What passwordless adoption means to enterprises
Welcome to passwordless - where enterprises adopt convenience and ease of use for employees while retaining security and the authentication systems adhering to organizational requirements.
The continuum of security, convenience, and ease of use is an exciting one and those principles remain core tenants of the Bitwarden user experience. It’s why the company has fully embraced passwordless authentication as a method to eliminate passwords. Innovations such as biometrics and integrations with enterprise SSO and security keys enable Bitwarden to offer passwordless authentication, reducing password entry and streamlining user experiences.
Read more: Bitwarden and the passwordless revolution
Passwordless is here today and complements the use of passwords we have had for years. Passwords remain embedded in the fabric of our digital lives, both at home and at work where most websites, applications, and online services still rely on passwords as a form of authentication. For enterprises seeking to adopt passwordless, there are concrete steps you can take today that extend into the future. But what does that approach look like?
To answer that question, Bitwarden sought input from IT leaders across the industry. While passwordless adoption varies by company, here are a few repeated themes.
Passwordless starts with multi-factor authentication
Passwordless authentication in general means authenticating a user identity without requiring a password. For many enterprises, adopting multi-factor authentication is a way to introduce a familiar, non-password authentication experience into user workflows.
Such is the case for Internxt, a zero knowledge cloud storage service, that is transitioning to a passwordless environment by starting with multi-factor authentication and security keys.
“This helps our team to deliver an outstanding customer experience without worrying about cybersecurity issues. If you only use a password to authenticate a user, it leaves a trace for a cyberattack. If the password is weak or was exposed elsewhere, how do you know if it is actually the user signing in with the credentials and not an attacker? By requiring a second form of authentication, you increase security,” says Sergio Gutiérrez Villalba, Chief Technology Officer at Internxt.
Users are core to successful passwordless adoptions
Moving from a password-dependent workplace to a passwordless one requires taking into consideration the work habits of your user communities – employees, executives and senior leadership, and mobile or remote workers.
Breaking old habits around password authentication and getting employees to embrace change is top priority for automotive data startup CarVertical.
CIO Arnoldas Vasiliauskas says that his company started with technologies that were already familiar to their employees and then expanded usage slowly across company workflows. For CarVertical, it was biometrics authentication.
“Since most mobile phones today have already exposed our employees to passwordless authentication technologies, all we did was optimize their existing familiarity with biometric authentication by making sure we are adopting that same technology.
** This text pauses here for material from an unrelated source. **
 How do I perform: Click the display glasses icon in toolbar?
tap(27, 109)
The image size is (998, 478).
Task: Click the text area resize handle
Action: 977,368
Our efforts mostly focused on getting employees acclimated to utilize the technology in places beyond their mobile phones, such as their work computers and our central work system,” Vasiliauskas explains.
Address issues before adoption
Adopting passwordless warrants a systematic approach that takes into account the size of your enterprise, its specific use cases, current IT infrastructure, user experience, budget, and more.
Internxt is prioritizing three key challenges as part of the company’s passwordless strategy.
According to Gutiérrez Villalba, the first is deployment cost and effort, which will require additional resources for new software or hardware, project and change management, and employee training. Enterprises need to be prepared for the fact that these efforts could take away from other tasks and strategic projects.
Understanding your enterprise security limitations is also critical. Adopting passwordless authentication, while good, should not give enterprises a false sense of better security if other measures are ignored.
“Even with passwordless authentication, malware, man-in-the-browser, and other attacks are possible. For example, hackers can install malware specifically designed to intercept one-time passcodes (OTPs). Or, they could insert trojans into web browsers to intercept shared data like one-time passcodes or magic links,” says Gutiérrez Villalba.
Finally, Gutiérrez Villalba acknowledges that end-user skepticism will likely be persistent for many enterprises. “Most people are accustomed to using passwords, especially ones that are easy to remember. This makes it difficult to conceptualize a passwordless world, and many people are suspicious of its efficacy,” he says.
To tackle this, Internxt will conduct ongoing webinar training for employees on passwordless procedures so users can learn new authentication methods without too much friction and effort.
Adoption is worth it
An end-to-end passwordless experience is exciting. But don’t overlook the process itself - prioritizing the employee experience and designing a deliberate rollout that takes into account specific use cases will help ensure your enterprise reaches its end goal successfully.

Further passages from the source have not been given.